(Brief):
Please print the listing below in full, line for line, with no changes.

(Stored rows):
◆ ◆ ◆
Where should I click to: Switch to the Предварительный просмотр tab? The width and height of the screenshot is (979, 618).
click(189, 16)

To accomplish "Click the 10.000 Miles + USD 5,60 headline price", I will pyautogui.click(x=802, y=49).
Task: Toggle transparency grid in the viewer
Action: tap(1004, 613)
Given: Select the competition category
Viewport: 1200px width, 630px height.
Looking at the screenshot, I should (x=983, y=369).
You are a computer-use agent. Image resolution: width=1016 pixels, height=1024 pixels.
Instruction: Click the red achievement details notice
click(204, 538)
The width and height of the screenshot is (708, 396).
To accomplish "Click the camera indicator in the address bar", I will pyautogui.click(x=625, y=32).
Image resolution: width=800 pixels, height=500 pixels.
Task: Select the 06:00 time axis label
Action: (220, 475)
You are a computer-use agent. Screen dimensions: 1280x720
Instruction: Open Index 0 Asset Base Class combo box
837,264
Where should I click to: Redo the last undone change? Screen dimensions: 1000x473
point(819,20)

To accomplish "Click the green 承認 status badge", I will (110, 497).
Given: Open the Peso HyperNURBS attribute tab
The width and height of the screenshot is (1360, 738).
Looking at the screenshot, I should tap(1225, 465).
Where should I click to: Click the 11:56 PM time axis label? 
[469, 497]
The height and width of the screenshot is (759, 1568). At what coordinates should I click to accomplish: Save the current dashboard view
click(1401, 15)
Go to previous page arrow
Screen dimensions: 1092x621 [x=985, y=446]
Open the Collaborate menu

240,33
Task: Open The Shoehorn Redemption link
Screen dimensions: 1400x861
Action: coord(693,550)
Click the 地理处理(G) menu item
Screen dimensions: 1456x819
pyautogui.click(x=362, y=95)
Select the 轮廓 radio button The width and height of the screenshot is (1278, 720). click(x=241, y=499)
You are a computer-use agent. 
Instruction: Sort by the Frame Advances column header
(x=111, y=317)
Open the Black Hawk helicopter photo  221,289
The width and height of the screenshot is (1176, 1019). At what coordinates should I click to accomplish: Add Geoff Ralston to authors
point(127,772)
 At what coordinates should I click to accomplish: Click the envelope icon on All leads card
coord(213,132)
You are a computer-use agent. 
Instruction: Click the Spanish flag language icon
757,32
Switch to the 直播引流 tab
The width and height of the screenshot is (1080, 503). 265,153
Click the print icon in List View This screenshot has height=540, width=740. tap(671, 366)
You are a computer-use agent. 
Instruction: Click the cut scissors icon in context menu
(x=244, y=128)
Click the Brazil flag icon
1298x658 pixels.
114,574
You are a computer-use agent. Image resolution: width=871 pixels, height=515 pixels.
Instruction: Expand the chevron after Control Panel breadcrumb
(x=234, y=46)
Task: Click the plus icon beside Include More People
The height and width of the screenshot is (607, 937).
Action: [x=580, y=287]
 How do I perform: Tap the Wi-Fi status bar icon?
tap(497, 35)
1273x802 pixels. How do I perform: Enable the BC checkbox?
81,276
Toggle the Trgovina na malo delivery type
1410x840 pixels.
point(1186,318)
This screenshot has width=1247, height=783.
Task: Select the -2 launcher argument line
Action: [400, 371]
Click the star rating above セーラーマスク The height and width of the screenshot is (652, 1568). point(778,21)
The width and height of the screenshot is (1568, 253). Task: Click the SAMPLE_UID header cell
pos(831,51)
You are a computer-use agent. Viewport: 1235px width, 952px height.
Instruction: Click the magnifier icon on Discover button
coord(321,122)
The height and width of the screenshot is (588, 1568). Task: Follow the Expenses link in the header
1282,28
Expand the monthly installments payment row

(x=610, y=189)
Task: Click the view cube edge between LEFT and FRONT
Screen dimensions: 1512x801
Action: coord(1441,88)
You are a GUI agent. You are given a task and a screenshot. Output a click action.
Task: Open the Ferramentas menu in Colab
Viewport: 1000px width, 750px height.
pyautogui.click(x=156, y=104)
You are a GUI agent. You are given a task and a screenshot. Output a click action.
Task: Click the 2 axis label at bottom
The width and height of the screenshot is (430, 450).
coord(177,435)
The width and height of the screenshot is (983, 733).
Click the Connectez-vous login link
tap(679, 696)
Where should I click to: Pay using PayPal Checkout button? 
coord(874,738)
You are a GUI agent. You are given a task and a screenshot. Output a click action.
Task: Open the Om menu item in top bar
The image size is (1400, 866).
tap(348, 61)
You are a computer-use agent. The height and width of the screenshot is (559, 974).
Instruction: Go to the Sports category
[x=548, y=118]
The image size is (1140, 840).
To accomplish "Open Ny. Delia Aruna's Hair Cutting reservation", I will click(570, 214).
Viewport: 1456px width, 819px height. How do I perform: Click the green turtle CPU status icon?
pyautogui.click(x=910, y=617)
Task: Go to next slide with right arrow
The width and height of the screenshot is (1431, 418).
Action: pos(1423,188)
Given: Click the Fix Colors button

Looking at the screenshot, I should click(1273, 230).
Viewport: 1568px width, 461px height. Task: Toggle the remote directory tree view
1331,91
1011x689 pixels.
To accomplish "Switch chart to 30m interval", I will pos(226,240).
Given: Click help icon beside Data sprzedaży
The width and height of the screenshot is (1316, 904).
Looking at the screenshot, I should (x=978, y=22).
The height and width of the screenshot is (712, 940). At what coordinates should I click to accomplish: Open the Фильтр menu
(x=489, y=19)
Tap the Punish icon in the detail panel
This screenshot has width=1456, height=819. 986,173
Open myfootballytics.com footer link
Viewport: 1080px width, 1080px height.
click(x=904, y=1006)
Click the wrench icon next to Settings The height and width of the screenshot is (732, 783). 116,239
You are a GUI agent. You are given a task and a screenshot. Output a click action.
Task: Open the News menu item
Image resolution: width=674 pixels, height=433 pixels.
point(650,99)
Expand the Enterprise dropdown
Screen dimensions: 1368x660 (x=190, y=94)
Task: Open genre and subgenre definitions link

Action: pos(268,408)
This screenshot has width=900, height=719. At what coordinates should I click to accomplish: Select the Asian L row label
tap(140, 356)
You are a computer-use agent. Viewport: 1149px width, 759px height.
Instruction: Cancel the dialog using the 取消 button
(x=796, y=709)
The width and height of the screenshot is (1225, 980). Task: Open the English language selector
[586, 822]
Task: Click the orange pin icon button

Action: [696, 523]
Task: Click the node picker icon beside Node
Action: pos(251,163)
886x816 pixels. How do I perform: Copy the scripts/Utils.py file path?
◆ ◆ ◆
(Response to this exercise):
Where should I click to: Switch to the Предварительный просмотр tab? The width and height of the screenshot is (979, 618).
click(189, 16)

To accomplish "Click the 10.000 Miles + USD 5,60 headline price", I will pyautogui.click(x=802, y=49).
Task: Toggle transparency grid in the viewer
Action: tap(1004, 613)
Given: Select the competition category
Viewport: 1200px width, 630px height.
Looking at the screenshot, I should (x=983, y=369).
You are a computer-use agent. Image resolution: width=1016 pixels, height=1024 pixels.
Instruction: Click the red achievement details notice
click(204, 538)
The width and height of the screenshot is (708, 396).
To accomplish "Click the camera indicator in the address bar", I will pyautogui.click(x=625, y=32).
Image resolution: width=800 pixels, height=500 pixels.
Task: Select the 06:00 time axis label
Action: (220, 475)
You are a computer-use agent. Screen dimensions: 1280x720
Instruction: Open Index 0 Asset Base Class combo box
837,264
Where should I click to: Redo the last undone change? Screen dimensions: 1000x473
point(819,20)

To accomplish "Click the green 承認 status badge", I will (110, 497).
Given: Open the Peso HyperNURBS attribute tab
The width and height of the screenshot is (1360, 738).
Looking at the screenshot, I should tap(1225, 465).
Where should I click to: Click the 11:56 PM time axis label? 
[469, 497]
The height and width of the screenshot is (759, 1568). At what coordinates should I click to accomplish: Save the current dashboard view
click(1401, 15)
Go to previous page arrow
Screen dimensions: 1092x621 [x=985, y=446]
Open the Collaborate menu

240,33
Task: Open The Shoehorn Redemption link
Screen dimensions: 1400x861
Action: coord(693,550)
Click the 地理处理(G) menu item
Screen dimensions: 1456x819
pyautogui.click(x=362, y=95)
Select the 轮廓 radio button The width and height of the screenshot is (1278, 720). click(x=241, y=499)
You are a computer-use agent. 
Instruction: Sort by the Frame Advances column header
(x=111, y=317)
Open the Black Hawk helicopter photo  221,289
The width and height of the screenshot is (1176, 1019). At what coordinates should I click to accomplish: Add Geoff Ralston to authors
point(127,772)
 At what coordinates should I click to accomplish: Click the envelope icon on All leads card
coord(213,132)
You are a computer-use agent. 
Instruction: Click the Spanish flag language icon
757,32
Switch to the 直播引流 tab
The width and height of the screenshot is (1080, 503). 265,153
Click the print icon in List View This screenshot has height=540, width=740. tap(671, 366)
You are a computer-use agent. 
Instruction: Click the cut scissors icon in context menu
(x=244, y=128)
Click the Brazil flag icon
1298x658 pixels.
114,574
You are a computer-use agent. Image resolution: width=871 pixels, height=515 pixels.
Instruction: Expand the chevron after Control Panel breadcrumb
(x=234, y=46)
Task: Click the plus icon beside Include More People
The height and width of the screenshot is (607, 937).
Action: [x=580, y=287]
 How do I perform: Tap the Wi-Fi status bar icon?
tap(497, 35)
1273x802 pixels. How do I perform: Enable the BC checkbox?
81,276
Toggle the Trgovina na malo delivery type
1410x840 pixels.
point(1186,318)
This screenshot has width=1247, height=783.
Task: Select the -2 launcher argument line
Action: [400, 371]
Click the star rating above セーラーマスク The height and width of the screenshot is (652, 1568). point(778,21)
The width and height of the screenshot is (1568, 253). Task: Click the SAMPLE_UID header cell
pos(831,51)
You are a computer-use agent. Viewport: 1235px width, 952px height.
Instruction: Click the magnifier icon on Discover button
coord(321,122)
The height and width of the screenshot is (588, 1568). Task: Follow the Expenses link in the header
1282,28
Expand the monthly installments payment row

(x=610, y=189)
Task: Click the view cube edge between LEFT and FRONT
Screen dimensions: 1512x801
Action: coord(1441,88)
You are a GUI agent. You are given a task and a screenshot. Output a click action.
Task: Open the Ferramentas menu in Colab
Viewport: 1000px width, 750px height.
pyautogui.click(x=156, y=104)
You are a GUI agent. You are given a task and a screenshot. Output a click action.
Task: Click the 2 axis label at bottom
The width and height of the screenshot is (430, 450).
coord(177,435)
The width and height of the screenshot is (983, 733).
Click the Connectez-vous login link
tap(679, 696)
Where should I click to: Pay using PayPal Checkout button? 
coord(874,738)
You are a GUI agent. You are given a task and a screenshot. Output a click action.
Task: Open the Om menu item in top bar
The image size is (1400, 866).
tap(348, 61)
You are a computer-use agent. The height and width of the screenshot is (559, 974).
Instruction: Go to the Sports category
[x=548, y=118]
The image size is (1140, 840).
To accomplish "Open Ny. Delia Aruna's Hair Cutting reservation", I will click(570, 214).
Viewport: 1456px width, 819px height. How do I perform: Click the green turtle CPU status icon?
pyautogui.click(x=910, y=617)
Task: Go to next slide with right arrow
The width and height of the screenshot is (1431, 418).
Action: pos(1423,188)
Given: Click the Fix Colors button

Looking at the screenshot, I should click(1273, 230).
Viewport: 1568px width, 461px height. Task: Toggle the remote directory tree view
1331,91
1011x689 pixels.
To accomplish "Switch chart to 30m interval", I will pos(226,240).
Given: Click help icon beside Data sprzedaży
The width and height of the screenshot is (1316, 904).
Looking at the screenshot, I should (x=978, y=22).
The height and width of the screenshot is (712, 940). At what coordinates should I click to accomplish: Open the Фильтр menu
(x=489, y=19)
Tap the Punish icon in the detail panel
This screenshot has width=1456, height=819. 986,173
Open myfootballytics.com footer link
Viewport: 1080px width, 1080px height.
click(x=904, y=1006)
Click the wrench icon next to Settings The height and width of the screenshot is (732, 783). 116,239
You are a GUI agent. You are given a task and a screenshot. Output a click action.
Task: Open the News menu item
Image resolution: width=674 pixels, height=433 pixels.
point(650,99)
Expand the Enterprise dropdown
Screen dimensions: 1368x660 (x=190, y=94)
Task: Open genre and subgenre definitions link

Action: pos(268,408)
This screenshot has width=900, height=719. At what coordinates should I click to accomplish: Select the Asian L row label
tap(140, 356)
You are a computer-use agent. Viewport: 1149px width, 759px height.
Instruction: Cancel the dialog using the 取消 button
(x=796, y=709)
The width and height of the screenshot is (1225, 980). Task: Open the English language selector
[586, 822]
Task: Click the orange pin icon button

Action: [696, 523]
Task: Click the node picker icon beside Node
Action: pos(251,163)
886x816 pixels. How do I perform: Copy the scripts/Utils.py file path?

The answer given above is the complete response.